Repeat the data exactly, so that every line matches the original.

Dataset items

----

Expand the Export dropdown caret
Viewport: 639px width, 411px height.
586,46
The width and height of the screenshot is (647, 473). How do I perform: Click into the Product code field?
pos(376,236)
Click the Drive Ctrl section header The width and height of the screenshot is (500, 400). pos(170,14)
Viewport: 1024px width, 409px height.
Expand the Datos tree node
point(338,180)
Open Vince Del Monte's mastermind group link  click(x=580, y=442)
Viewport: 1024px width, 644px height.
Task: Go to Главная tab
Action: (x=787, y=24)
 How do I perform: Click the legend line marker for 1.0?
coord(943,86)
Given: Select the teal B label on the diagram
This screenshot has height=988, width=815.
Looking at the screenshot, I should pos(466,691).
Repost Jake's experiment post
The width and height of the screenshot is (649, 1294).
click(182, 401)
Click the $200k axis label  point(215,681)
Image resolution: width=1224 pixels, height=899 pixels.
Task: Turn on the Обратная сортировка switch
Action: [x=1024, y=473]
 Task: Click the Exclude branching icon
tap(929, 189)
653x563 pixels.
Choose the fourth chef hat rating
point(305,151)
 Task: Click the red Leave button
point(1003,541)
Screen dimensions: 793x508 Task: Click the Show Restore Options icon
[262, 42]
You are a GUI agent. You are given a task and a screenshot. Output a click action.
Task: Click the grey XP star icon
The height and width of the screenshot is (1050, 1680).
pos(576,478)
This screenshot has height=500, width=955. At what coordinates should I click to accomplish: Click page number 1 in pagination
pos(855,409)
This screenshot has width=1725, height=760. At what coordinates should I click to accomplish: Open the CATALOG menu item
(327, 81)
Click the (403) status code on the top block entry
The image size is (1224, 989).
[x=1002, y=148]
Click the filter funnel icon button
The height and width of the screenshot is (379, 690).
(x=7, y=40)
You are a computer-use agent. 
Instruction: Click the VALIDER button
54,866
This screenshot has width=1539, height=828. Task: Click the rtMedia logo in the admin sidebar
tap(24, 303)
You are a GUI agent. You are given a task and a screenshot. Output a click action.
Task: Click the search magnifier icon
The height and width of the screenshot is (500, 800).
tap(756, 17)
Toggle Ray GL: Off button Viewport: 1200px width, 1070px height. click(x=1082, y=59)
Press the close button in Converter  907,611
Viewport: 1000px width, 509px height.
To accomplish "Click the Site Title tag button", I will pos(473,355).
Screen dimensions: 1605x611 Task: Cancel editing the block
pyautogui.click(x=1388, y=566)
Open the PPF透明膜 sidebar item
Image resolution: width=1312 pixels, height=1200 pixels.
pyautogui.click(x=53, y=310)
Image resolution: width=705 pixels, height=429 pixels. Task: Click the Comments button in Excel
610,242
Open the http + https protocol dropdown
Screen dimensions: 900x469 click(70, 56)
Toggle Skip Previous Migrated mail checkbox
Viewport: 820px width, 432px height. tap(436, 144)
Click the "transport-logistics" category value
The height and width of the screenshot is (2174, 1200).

----

> [Answer section]
Expand the Export dropdown caret
Viewport: 639px width, 411px height.
586,46
The width and height of the screenshot is (647, 473). How do I perform: Click into the Product code field?
pos(376,236)
Click the Drive Ctrl section header The width and height of the screenshot is (500, 400). pos(170,14)
Viewport: 1024px width, 409px height.
Expand the Datos tree node
point(338,180)
Open Vince Del Monte's mastermind group link  click(x=580, y=442)
Viewport: 1024px width, 644px height.
Task: Go to Главная tab
Action: (x=787, y=24)
 How do I perform: Click the legend line marker for 1.0?
coord(943,86)
Given: Select the teal B label on the diagram
This screenshot has height=988, width=815.
Looking at the screenshot, I should pos(466,691).
Repost Jake's experiment post
The width and height of the screenshot is (649, 1294).
click(182, 401)
Click the $200k axis label  point(215,681)
Image resolution: width=1224 pixels, height=899 pixels.
Task: Turn on the Обратная сортировка switch
Action: [x=1024, y=473]
 Task: Click the Exclude branching icon
tap(929, 189)
653x563 pixels.
Choose the fourth chef hat rating
point(305,151)
 Task: Click the red Leave button
point(1003,541)
Screen dimensions: 793x508 Task: Click the Show Restore Options icon
[262, 42]
You are a GUI agent. You are given a task and a screenshot. Output a click action.
Task: Click the grey XP star icon
The height and width of the screenshot is (1050, 1680).
pos(576,478)
This screenshot has height=500, width=955. At what coordinates should I click to accomplish: Click page number 1 in pagination
pos(855,409)
This screenshot has width=1725, height=760. At what coordinates should I click to accomplish: Open the CATALOG menu item
(327, 81)
Click the (403) status code on the top block entry
The image size is (1224, 989).
[x=1002, y=148]
Click the filter funnel icon button
The height and width of the screenshot is (379, 690).
(x=7, y=40)
You are a computer-use agent. 
Instruction: Click the VALIDER button
54,866
This screenshot has width=1539, height=828. Task: Click the rtMedia logo in the admin sidebar
tap(24, 303)
You are a GUI agent. You are given a task and a screenshot. Output a click action.
Task: Click the search magnifier icon
The height and width of the screenshot is (500, 800).
tap(756, 17)
Toggle Ray GL: Off button Viewport: 1200px width, 1070px height. click(x=1082, y=59)
Press the close button in Converter  907,611
Viewport: 1000px width, 509px height.
To accomplish "Click the Site Title tag button", I will pos(473,355).
Screen dimensions: 1605x611 Task: Cancel editing the block
pyautogui.click(x=1388, y=566)
Open the PPF透明膜 sidebar item
Image resolution: width=1312 pixels, height=1200 pixels.
pyautogui.click(x=53, y=310)
Image resolution: width=705 pixels, height=429 pixels. Task: Click the Comments button in Excel
610,242
Open the http + https protocol dropdown
Screen dimensions: 900x469 click(70, 56)
Toggle Skip Previous Migrated mail checkbox
Viewport: 820px width, 432px height. tap(436, 144)
Click the "transport-logistics" category value
The height and width of the screenshot is (2174, 1200).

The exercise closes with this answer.